- _RECORDS FOR THIS EXERCISE_
"""

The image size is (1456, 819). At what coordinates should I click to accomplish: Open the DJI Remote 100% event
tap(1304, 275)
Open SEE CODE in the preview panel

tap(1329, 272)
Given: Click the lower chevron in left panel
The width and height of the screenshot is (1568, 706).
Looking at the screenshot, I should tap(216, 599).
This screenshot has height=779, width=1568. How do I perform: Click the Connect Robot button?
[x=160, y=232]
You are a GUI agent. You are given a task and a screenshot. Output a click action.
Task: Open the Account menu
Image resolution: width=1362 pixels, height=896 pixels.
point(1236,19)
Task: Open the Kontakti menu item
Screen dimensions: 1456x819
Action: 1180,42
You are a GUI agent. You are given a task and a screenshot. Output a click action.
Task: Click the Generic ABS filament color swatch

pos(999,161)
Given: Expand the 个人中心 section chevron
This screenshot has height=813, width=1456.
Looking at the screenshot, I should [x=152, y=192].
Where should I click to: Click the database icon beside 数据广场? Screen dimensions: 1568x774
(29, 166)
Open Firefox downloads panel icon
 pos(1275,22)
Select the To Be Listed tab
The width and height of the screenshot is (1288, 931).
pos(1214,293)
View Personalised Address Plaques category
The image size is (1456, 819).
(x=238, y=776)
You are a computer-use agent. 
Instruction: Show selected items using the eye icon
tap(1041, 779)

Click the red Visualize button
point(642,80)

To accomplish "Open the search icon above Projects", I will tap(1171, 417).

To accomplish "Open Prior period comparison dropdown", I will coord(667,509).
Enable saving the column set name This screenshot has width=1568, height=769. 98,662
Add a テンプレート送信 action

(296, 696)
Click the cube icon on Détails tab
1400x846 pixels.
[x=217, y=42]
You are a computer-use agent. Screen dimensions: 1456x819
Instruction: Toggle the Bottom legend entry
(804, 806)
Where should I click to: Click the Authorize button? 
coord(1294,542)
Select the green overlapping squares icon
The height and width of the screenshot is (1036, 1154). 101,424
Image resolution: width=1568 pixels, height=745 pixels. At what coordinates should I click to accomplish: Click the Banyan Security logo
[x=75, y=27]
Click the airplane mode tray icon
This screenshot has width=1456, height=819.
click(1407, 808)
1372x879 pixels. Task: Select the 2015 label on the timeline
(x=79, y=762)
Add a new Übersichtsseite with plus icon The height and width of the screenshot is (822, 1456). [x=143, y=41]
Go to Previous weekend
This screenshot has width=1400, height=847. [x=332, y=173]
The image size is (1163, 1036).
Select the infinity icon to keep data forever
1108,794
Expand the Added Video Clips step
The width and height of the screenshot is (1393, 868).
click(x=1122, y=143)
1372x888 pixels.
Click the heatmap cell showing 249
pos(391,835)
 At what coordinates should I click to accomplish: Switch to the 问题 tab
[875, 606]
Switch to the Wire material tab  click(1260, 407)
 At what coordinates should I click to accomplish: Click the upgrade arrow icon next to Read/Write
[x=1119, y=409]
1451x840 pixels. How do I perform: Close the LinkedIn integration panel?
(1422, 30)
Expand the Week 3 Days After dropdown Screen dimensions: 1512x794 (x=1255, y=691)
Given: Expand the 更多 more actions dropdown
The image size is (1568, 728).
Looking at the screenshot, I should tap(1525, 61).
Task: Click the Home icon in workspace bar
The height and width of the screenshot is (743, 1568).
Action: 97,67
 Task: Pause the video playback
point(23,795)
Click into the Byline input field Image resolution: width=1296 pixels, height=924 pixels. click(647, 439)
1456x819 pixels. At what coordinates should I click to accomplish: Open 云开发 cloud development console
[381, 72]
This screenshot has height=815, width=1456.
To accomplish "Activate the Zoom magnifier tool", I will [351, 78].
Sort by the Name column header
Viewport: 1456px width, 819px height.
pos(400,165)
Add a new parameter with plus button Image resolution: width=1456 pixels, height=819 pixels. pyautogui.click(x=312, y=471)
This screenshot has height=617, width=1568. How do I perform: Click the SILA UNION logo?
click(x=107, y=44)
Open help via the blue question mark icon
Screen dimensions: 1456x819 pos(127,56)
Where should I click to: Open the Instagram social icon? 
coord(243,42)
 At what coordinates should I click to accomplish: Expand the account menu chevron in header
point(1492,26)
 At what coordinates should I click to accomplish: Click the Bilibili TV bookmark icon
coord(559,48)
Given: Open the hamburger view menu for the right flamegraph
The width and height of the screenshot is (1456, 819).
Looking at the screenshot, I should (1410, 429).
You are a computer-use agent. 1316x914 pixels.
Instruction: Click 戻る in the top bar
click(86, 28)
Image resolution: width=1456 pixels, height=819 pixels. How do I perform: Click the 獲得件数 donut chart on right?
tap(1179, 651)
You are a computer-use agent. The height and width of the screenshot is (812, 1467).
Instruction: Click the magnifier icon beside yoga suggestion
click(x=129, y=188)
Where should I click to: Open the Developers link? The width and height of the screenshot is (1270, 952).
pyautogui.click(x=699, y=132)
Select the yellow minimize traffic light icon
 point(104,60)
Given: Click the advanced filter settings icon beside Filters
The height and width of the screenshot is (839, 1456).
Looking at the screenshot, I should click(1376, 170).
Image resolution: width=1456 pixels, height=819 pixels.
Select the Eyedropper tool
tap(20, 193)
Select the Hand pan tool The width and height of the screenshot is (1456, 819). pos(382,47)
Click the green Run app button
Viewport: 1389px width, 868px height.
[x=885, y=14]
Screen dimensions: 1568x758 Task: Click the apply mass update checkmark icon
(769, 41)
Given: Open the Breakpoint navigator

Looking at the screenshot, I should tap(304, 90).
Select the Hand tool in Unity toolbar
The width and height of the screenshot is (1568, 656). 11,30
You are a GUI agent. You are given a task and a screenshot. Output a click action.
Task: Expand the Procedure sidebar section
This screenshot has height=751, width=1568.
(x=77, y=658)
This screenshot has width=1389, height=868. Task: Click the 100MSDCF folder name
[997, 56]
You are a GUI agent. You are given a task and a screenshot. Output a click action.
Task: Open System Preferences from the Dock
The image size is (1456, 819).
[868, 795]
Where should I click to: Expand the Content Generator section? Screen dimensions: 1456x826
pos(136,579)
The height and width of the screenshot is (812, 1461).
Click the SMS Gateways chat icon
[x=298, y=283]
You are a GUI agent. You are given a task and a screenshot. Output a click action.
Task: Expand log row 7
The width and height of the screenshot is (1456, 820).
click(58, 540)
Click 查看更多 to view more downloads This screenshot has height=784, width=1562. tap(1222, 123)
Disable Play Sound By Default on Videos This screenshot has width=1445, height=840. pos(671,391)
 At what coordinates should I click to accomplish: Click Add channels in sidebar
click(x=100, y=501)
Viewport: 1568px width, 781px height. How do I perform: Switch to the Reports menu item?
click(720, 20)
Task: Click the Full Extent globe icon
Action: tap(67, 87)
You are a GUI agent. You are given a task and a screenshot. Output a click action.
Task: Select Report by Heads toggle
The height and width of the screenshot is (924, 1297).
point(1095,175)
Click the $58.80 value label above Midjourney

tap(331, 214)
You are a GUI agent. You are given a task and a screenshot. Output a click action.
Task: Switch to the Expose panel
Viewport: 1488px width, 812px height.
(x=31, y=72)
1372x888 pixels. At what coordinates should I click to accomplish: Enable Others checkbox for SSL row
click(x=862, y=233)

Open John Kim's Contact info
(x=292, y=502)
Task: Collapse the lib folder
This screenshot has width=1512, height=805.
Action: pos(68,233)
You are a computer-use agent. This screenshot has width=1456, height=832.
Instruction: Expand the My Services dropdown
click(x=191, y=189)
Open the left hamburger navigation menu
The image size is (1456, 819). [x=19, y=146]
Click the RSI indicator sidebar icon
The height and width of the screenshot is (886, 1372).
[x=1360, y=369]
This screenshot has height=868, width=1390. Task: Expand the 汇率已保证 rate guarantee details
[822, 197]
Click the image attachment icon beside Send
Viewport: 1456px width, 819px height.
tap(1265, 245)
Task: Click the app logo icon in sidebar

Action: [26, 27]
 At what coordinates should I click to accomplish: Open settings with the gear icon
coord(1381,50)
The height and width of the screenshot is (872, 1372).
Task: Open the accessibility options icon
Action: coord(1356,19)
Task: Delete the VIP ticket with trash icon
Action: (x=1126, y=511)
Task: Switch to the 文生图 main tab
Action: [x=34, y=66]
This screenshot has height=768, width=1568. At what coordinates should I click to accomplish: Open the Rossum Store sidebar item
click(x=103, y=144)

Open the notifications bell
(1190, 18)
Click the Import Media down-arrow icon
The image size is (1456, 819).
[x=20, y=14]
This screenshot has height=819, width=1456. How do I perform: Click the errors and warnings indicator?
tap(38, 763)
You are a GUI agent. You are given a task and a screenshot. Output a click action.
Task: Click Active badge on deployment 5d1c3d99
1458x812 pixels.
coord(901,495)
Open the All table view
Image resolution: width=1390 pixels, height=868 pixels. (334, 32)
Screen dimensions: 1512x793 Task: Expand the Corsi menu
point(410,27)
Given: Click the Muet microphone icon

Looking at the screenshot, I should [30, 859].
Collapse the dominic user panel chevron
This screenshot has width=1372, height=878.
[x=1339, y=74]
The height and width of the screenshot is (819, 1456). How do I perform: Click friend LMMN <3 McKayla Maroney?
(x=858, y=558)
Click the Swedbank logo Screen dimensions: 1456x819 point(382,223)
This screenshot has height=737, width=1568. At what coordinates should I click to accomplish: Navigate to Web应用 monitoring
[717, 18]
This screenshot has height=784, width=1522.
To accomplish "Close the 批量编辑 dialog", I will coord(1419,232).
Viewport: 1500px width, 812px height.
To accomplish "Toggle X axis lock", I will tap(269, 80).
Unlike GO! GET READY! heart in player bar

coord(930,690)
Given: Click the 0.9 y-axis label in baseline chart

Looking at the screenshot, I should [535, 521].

"""

- _WORK REQUEST_
The answer must be a single number: the count of lines in the entries above that contain "computer".

- _YOUR SOLUTION_
5